CVE-2025-59392 is a vulnerability identified in Elspec G5 devices running firmware versions through 1.2.2.19. The flaw allows an attacker with physical access to the device to reset the administrator password by inserting a USB drive containing a specific reset string, which is publicly documented. This reset string triggers the device to bypass normal authentication mechanisms and reset the admin password, effectively granting full administrative control over the device. The vulnerability arises from the device's design that accepts USB input for password reset without additional authentication or verification. Since the reset string is publicly known, any individual with physical access and a USB drive can exploit this vulnerability.
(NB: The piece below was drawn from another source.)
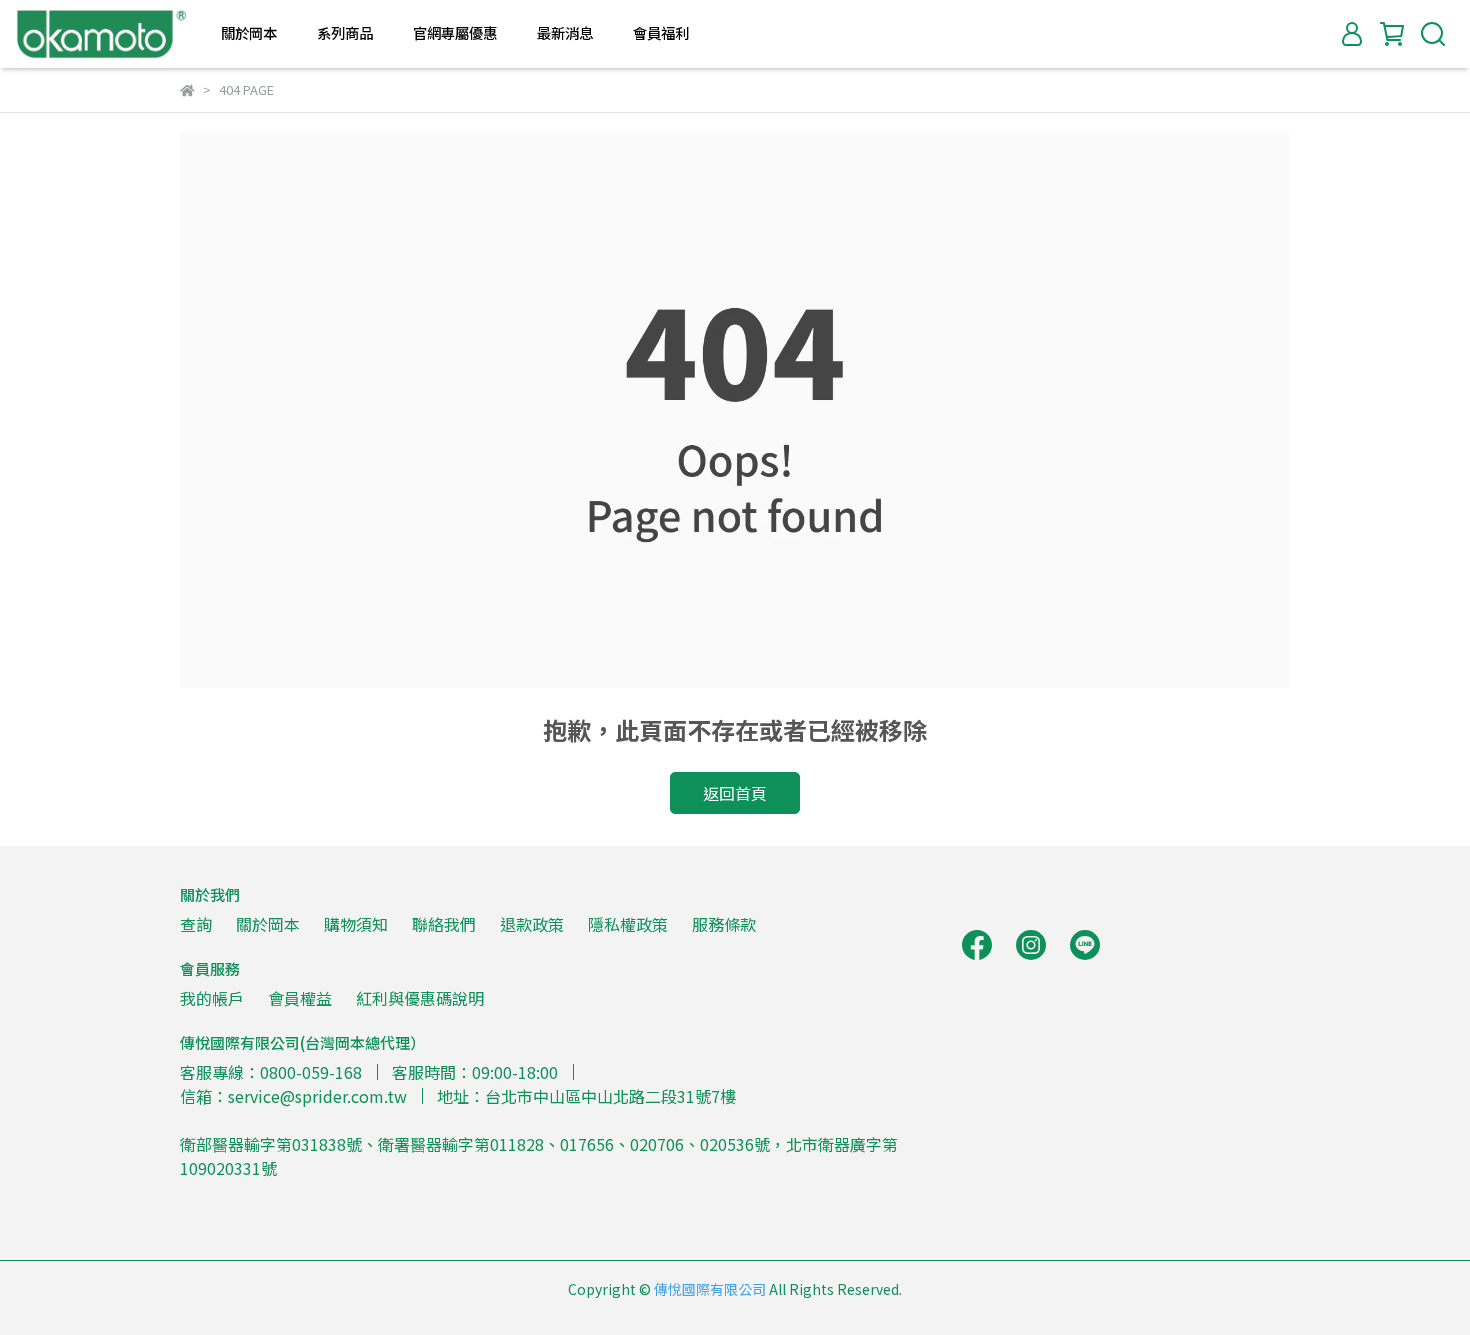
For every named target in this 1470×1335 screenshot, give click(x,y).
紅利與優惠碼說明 (420, 998)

The vulnerability does not require network access or prior credentials, but it does require physical proximity and interaction with the device. There is no CVSS score assigned yet, and no known exploits have been reported in the wild. The affected devices are typically used in industrial or energy management contexts, where Elspec G5 devices monitor and control electrical parameters. The lack of firmware patches or mitigations at the time of publication increases the risk. The vulnerability compromises the confidentiality and integrity of the device by allowing unauthorized administrative access, which could lead to manipulation of device settings or disruption of operations.

For European organizations, particularly those in industrial, energy, and critical infrastructure sectors where Elspec G5 devices are deployed, this vulnerability poses a significant risk. Unauthorized administrative access can lead to manipulation of device configurations, potentially disrupting energy management, monitoring, or control systems. This can affect operational continuity, data integrity, and confidentiality of sensitive operational data. The physical access requirement limits remote exploitation but highlights the importance of physical security controls. In environments with shared or less controlled physical access, such as manufacturing plants, substations, or utility facilities, the risk is elevated. The vulnerability could be leveraged for sabotage, espionage, or preparation for more extensive attacks on critical infrastructure. The absence of patches or mitigations at the time of disclosure means organizations must rely on procedural and physical security controls to mitigate risk. The impact on availability is indirect but possible if administrative changes disrupt device operation.

1. Enforce strict physical security controls around Elspec G5 devices, including locked cabinets, restricted access rooms, and surveillance to prevent unauthorized physical access. 2. Disable or physically block USB ports on the devices if the functionality is not required for normal operations. 3. Monitor and log physical access to areas where these devices are installed to detect suspicious activity. 4. Implement procedural controls such as requiring dual authorization for device maintenance and password resets. 5. Regularly audit device configurations and access logs to detect unauthorized changes. 6. Engage with the vendor to obtain firmware updates or patches addressing this vulnerability as soon as they become available. 7. Consider network segmentation to isolate these devices from broader enterprise networks to limit the impact of potential compromise. 8. Educate personnel about the risks of physical access attacks and the importance of securing devices. 9. If possible, implement tamper-evident seals or alarms on device enclosures to detect unauthorized access attempts. 10. Maintain an incident response plan that includes procedures for handling physical security breaches and device compromise.